===== Input data =====

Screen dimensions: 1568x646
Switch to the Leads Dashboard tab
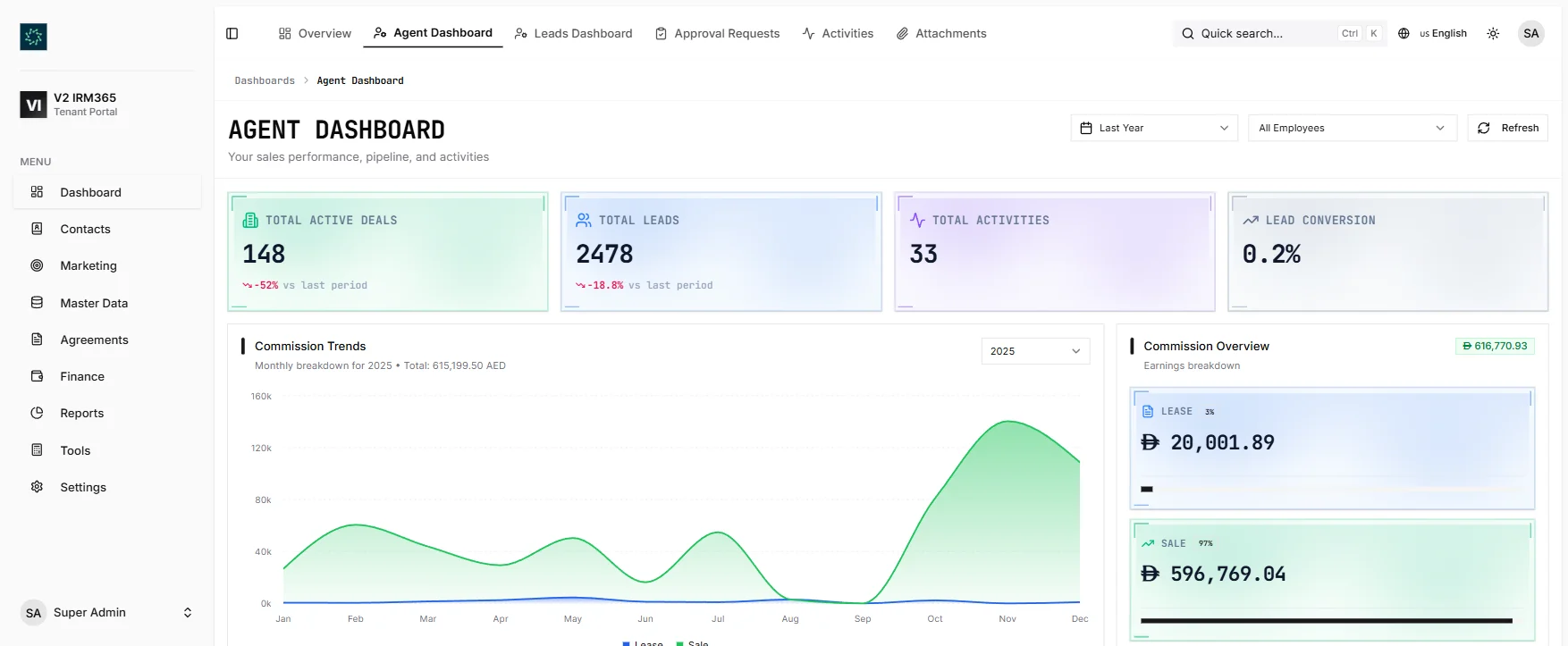pos(573,34)
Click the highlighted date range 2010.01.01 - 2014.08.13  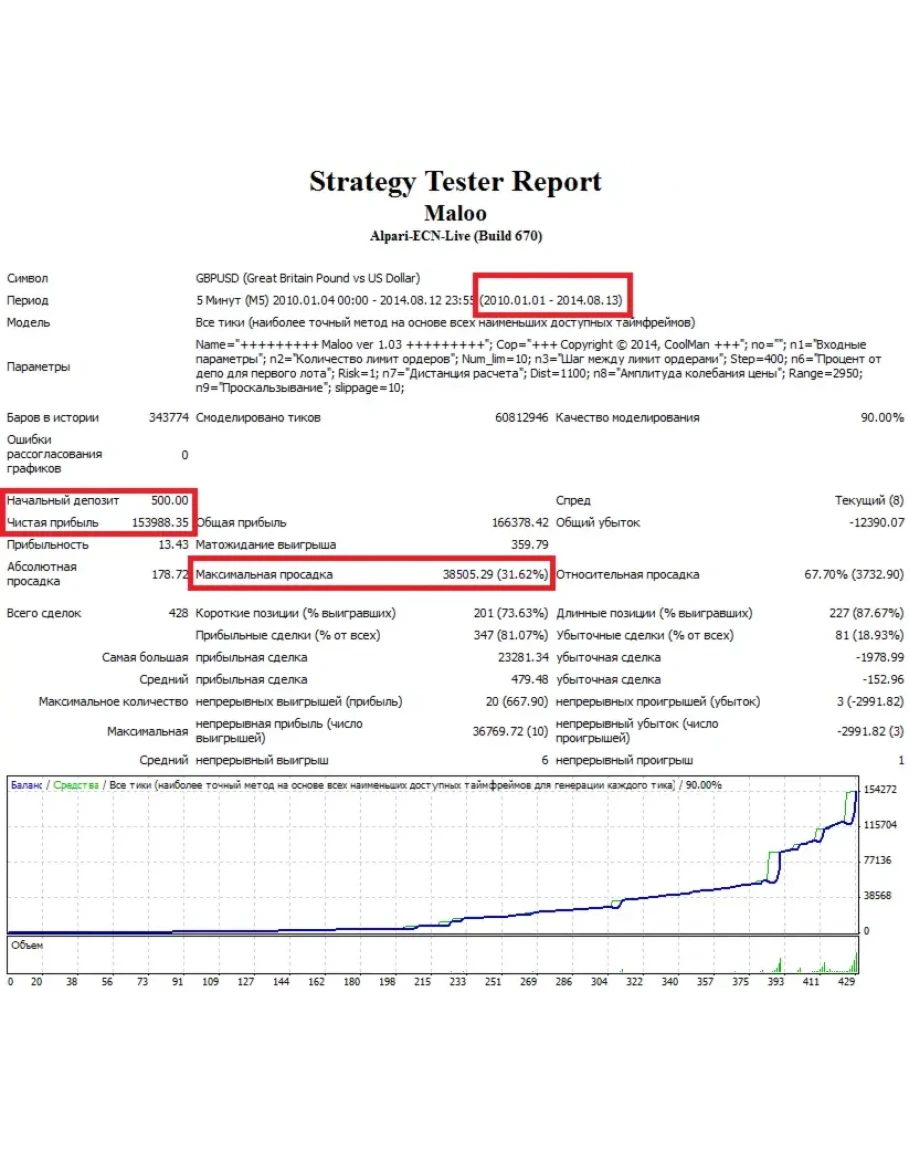[552, 299]

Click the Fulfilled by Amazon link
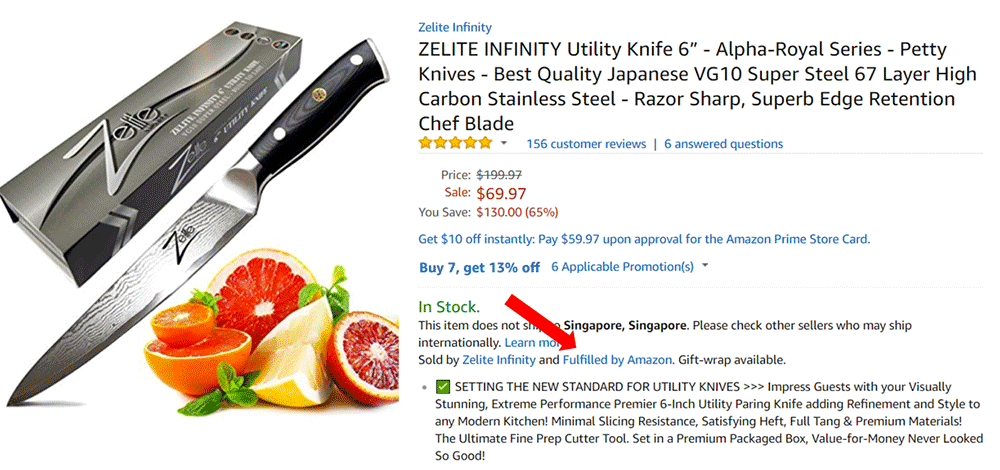pos(617,359)
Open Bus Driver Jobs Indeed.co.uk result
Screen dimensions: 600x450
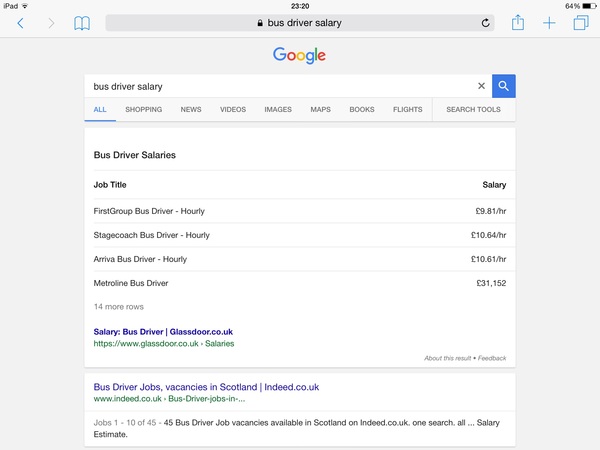click(206, 387)
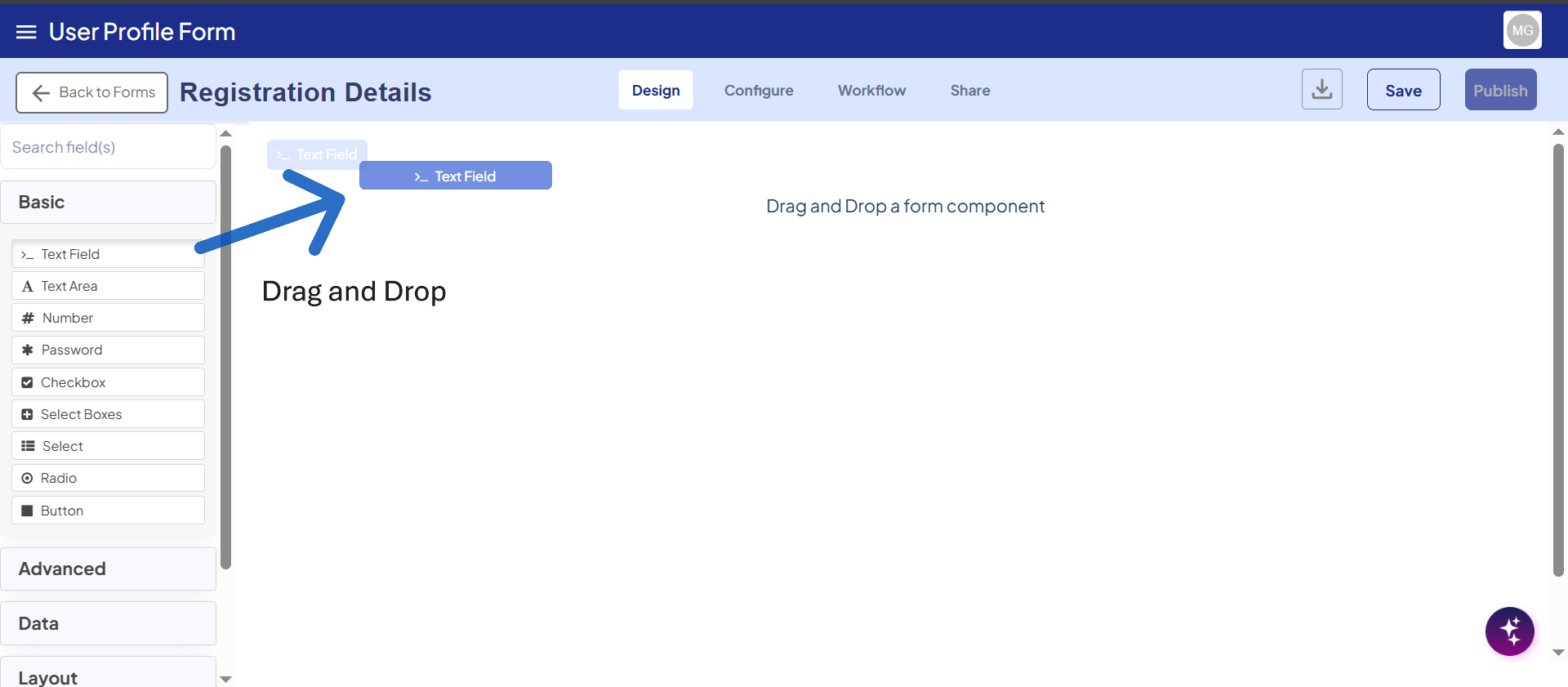Image resolution: width=1568 pixels, height=687 pixels.
Task: Pick the Select Boxes component
Action: click(108, 414)
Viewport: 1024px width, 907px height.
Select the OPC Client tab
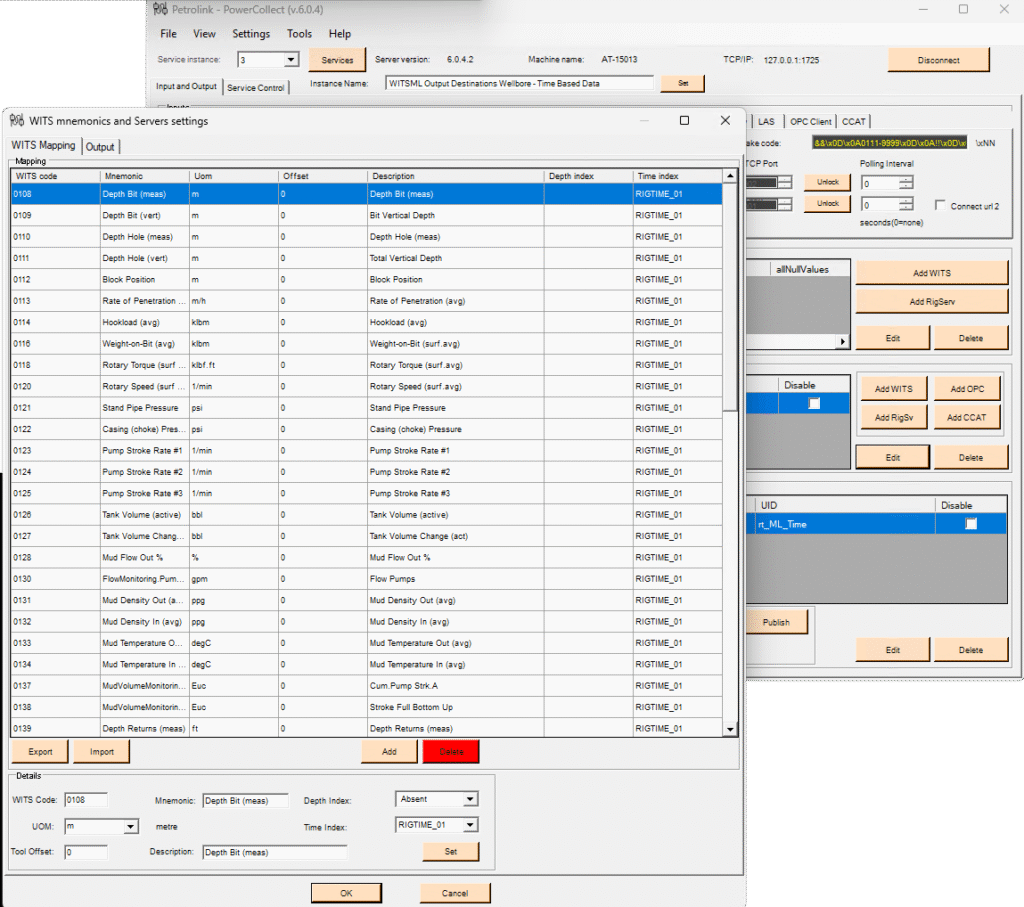click(x=810, y=121)
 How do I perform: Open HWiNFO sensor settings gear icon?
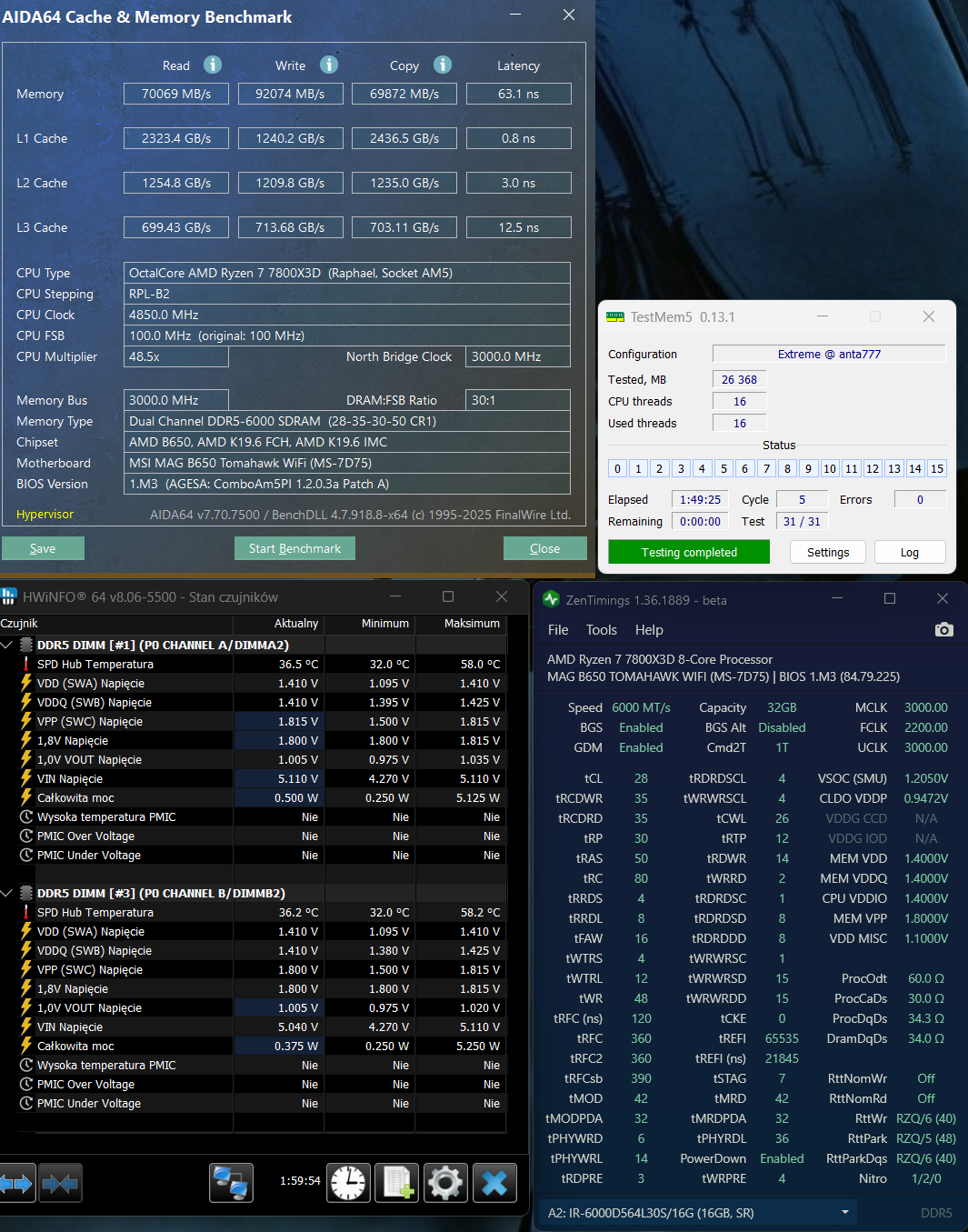445,1183
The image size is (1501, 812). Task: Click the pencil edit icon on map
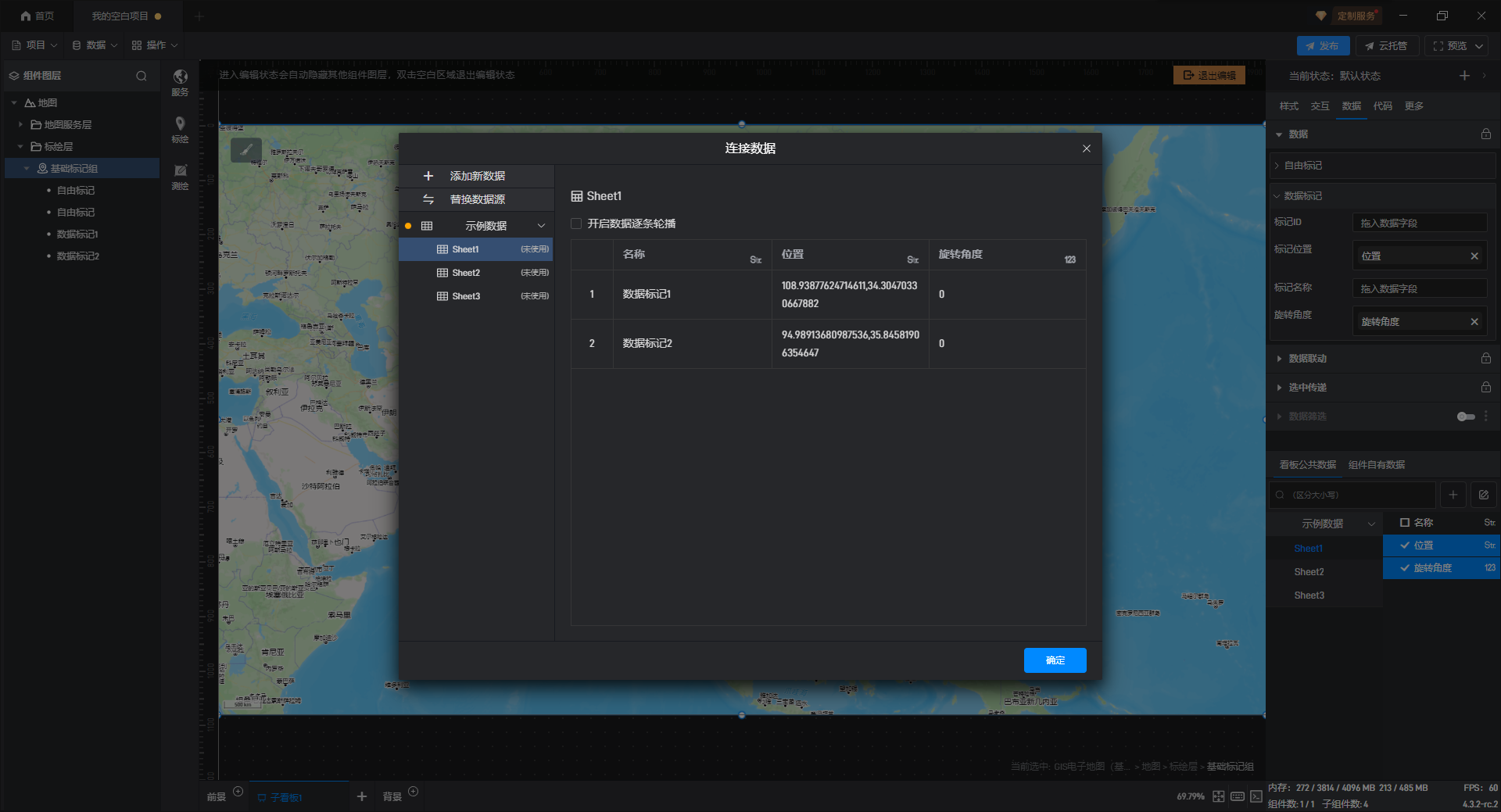tap(246, 149)
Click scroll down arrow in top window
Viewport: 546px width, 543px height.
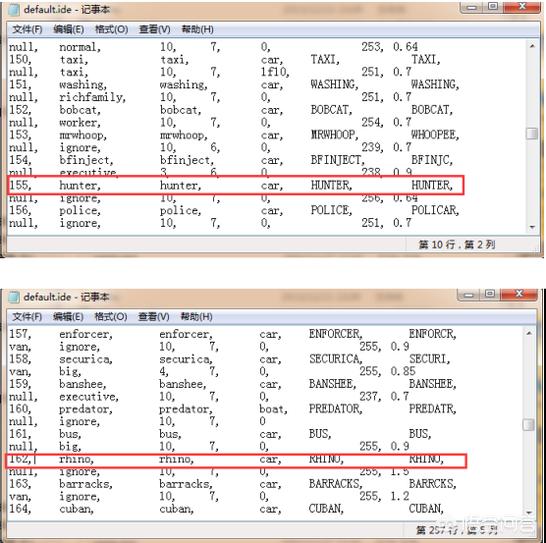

=====

Prompt:
Whenever a line of the entries contains the string "Viewport", copy that line.

The completed task:
Viewport: 1024px width, 907px height.
Viewport: 546px width, 543px height.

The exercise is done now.